22 May 2026
/ 21.05.2026

Greenpeace raid against Syngenta: over 40 arrests

On World Bee Day, agrochemical group's headquarters in West Yorkshire blocked. Activists: "The equivalent of a teaspoon of Hallmark pesticide contains enough active ingredient to kill thirteen million bees."

A dawn roadblock, fifteen pesticide drums used as barricades, and over forty arrests, including that of Greenpeace UK‘s programs director, Amy Cameron. On May 20, World Bee Day turned into a logistical and communication tug-of-war in Huddersfield, West Yorkshire, where protesters from the environmental NGO sealed off access to the headquarters of Syngenta, a Chinese-owned multinational agricultural chemical company.

Local police intervened to monitor a situation that forced the temporary closure of the nearby A62 roadway. In front of the gates, the access traffic circle was repainted with an arrow addressed to the group’s offices, accompanied by the message,“Syngenta poisons nature.”

A teaspoonful of thirteen million bees

The initiative turns the spotlight on data from the NGO’s latest report, which found that a tiny amount, the equivalent of a teaspoon, of the pesticide Hallmark contains enough active ingredient to kill thirteen million bees. A figure that environmentalists see as a direct threat to food security, given that 75 percent of the world’s crops are tied to the activity of pollinators.

“Today’s arrests represent a police overreaction,” Will McCallum, co-executive director of Greenpeace UK, told the Guardian, questioning the management of the square. “We need to dramatically reduce the use of chemicals on our land and in our waterways, and farmers need funding to be able to do that.” According to the organization’s argument, the ecological transition of the countryside cannot happen without public economic cover that protects those who work the land.

The market factor

For its part, Syngenta spoke out without contesting the right to protest but defending the usefulness of its formulations. In an official note, the group’s spokesmen reiterated that “plant protection products play a key role in global food security,” the British newspaper reports.

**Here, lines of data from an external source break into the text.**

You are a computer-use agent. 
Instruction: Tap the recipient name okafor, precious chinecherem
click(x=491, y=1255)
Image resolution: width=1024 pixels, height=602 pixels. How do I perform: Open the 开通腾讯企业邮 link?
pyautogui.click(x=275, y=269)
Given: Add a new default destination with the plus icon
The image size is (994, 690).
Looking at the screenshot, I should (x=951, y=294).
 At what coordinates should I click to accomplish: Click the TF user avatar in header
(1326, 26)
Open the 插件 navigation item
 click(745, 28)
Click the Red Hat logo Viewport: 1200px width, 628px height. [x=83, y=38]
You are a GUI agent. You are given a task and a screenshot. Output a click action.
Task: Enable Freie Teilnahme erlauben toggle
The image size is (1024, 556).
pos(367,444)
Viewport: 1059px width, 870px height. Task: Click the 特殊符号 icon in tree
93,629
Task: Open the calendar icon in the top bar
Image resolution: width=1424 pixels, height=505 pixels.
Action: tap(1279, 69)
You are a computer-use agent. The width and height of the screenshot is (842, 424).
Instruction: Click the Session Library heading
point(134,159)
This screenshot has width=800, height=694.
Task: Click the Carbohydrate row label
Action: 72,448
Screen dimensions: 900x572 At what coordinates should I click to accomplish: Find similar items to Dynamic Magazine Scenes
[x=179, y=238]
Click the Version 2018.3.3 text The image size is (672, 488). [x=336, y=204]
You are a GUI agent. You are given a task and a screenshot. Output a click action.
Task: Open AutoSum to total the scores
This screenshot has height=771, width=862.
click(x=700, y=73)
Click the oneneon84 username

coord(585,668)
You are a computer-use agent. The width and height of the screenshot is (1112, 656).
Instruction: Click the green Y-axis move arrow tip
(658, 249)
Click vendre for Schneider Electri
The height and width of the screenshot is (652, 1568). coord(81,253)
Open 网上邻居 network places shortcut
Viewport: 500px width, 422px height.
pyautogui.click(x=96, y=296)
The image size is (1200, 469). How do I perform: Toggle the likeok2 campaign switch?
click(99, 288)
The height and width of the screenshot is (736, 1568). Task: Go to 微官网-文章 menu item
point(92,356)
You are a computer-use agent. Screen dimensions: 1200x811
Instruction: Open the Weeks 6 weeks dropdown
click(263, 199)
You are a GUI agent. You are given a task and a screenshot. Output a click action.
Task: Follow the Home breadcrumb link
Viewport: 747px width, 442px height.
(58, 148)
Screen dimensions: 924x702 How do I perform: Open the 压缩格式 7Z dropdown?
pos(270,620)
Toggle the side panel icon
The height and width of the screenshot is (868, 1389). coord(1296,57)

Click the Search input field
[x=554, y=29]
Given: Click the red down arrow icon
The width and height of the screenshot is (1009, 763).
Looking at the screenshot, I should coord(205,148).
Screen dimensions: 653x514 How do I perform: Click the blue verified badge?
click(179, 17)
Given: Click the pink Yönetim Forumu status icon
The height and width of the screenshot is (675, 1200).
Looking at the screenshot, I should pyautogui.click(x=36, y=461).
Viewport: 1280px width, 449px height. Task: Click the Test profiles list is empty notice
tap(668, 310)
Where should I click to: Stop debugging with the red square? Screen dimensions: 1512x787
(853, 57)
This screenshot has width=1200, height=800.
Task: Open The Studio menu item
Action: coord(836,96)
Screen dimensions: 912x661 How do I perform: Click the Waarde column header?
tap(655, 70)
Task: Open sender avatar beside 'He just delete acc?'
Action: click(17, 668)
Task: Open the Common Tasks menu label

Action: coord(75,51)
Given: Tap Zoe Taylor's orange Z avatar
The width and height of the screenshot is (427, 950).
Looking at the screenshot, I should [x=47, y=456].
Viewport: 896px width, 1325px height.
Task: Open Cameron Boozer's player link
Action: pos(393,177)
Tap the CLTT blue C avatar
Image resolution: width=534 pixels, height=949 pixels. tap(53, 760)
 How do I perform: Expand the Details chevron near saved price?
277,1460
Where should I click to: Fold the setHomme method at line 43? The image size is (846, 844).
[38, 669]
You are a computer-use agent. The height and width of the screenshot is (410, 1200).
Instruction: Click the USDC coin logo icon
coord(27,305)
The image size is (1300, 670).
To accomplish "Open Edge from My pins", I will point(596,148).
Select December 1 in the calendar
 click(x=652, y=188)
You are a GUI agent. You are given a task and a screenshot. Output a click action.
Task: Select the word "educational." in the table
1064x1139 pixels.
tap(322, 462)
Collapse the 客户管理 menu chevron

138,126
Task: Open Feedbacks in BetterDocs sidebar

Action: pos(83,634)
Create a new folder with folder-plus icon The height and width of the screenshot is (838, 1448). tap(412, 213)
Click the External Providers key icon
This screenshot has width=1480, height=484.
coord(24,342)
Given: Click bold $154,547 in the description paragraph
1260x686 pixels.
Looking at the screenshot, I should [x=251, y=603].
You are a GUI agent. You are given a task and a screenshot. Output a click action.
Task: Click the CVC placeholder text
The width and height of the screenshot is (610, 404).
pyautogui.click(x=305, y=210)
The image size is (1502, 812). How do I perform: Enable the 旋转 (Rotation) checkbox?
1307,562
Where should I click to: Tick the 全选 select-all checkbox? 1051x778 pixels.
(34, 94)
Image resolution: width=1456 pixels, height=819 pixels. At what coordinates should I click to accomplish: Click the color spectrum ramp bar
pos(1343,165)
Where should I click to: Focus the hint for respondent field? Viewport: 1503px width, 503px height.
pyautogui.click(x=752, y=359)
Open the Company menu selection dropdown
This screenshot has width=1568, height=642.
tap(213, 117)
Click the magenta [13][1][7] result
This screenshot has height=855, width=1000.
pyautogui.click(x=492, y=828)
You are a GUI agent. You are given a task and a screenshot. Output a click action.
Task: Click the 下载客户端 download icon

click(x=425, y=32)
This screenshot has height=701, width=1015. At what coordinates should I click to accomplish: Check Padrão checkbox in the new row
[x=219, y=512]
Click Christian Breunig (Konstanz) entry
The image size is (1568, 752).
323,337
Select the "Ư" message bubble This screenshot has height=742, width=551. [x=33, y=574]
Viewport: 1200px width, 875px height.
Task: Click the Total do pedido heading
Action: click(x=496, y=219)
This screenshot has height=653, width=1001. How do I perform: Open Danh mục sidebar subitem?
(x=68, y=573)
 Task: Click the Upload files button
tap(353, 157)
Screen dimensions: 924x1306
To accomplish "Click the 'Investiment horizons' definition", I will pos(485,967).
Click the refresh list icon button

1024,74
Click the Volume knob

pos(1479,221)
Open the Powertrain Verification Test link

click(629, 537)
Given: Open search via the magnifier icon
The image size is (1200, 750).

The company’s position is based on agricultural risk management: without large-scale protection systems, pests, weeds, and plant diseases would threaten to decimate crops, leading to dwindling supplies and a consequent increase in consumer prices. The clash in Yorkshire thus highlights the complexity of the contemporary debate: the need to safeguard the biological balance of the land on the one hand, the need to ensure quantitative stability of food chains on the other.

The petition

Reinforcing the mobilization, Greenpeace has also launched a public petition against what it calls the European “deregulation” of pesticides. In the campaign text, the organization accuses European governments of seeking to favor large agrochemical groups such as Bayer and Syngenta through the new “Omnibus Package,” a regulatory proposal that environmentalists say risks reducing periodic checks on pesticides and prolonging their market approvals.

The petition especially stresses the issue of chronic exposure to chemical residues in food. Greenpeace argues that the problem involves not only the toxicity of individual substances, but the combined effect of multiple pesticides simultaneously in food, so-called “multi-residue.” In the association’s crosshairs end up products such as glyphosate, neonicotinoids, fungicides and insecticides, which are accused of having harmful effects on both pollinators and, potentially, human health in the long run.